Feedback of increasing temperature


"At a time when a huge pulse of uncertainty has been injected into the global project to stop the planet’s warming, scientists have just raised the stakes even further.
According to the study of the journal Nature, no less than 50 authors from around the world document a so-called climate system “feedback” that, they say, could make global warming considerably worse over the coming decades.
That feedback involves the planet’s soils, which are a massive repository of carbon due to the plants and roots that have grown and died in them, in many cases over vast time periods (plants pull in carbon from the air through photosynthesis and use it to fuel their growth). It has long been feared that as warming increases, the microorganisms living in these soils would respond by very naturally upping their rate of respiration, a process that in turn releases carbon dioxide or methane, leading greenhouse gases.
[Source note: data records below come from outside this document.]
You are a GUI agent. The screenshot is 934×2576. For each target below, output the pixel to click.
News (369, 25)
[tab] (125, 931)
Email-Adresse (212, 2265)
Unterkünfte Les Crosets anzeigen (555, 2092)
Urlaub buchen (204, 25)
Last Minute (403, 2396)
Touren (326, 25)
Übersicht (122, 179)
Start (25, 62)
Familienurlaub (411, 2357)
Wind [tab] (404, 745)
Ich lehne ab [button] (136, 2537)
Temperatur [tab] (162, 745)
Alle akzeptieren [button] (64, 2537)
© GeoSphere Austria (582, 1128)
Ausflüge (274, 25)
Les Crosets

It’s this concern that the new study validates. “Our analysis provides empirical support for the long-held concern that rising temperatures stimulate the loss of soil C to the atmosphere, driving a positive land C–climate feedback that could accelerate planetary warming over the twenty-first century,” the paper reports.
(...)
The paper therefore found that the biggest losses were in Arctic regions, where soils are warming rapidly and also where they are quite thick — but also that well down through the mid-latitudes, soils were also losing carbon. And the net result for the research plots as a whole was a loss of soil carbon.
The paper then extrapolated these findings for the globe, finding that by the year 2050, the planet could see 55 billion tons of carbon (which converts to 200 billion tons of carbon dioxide, were it all to be released in this form) released from soils. That’s if we continue on with a “business as usual” scenario of global greenhouse gas emissions and accompanying warming."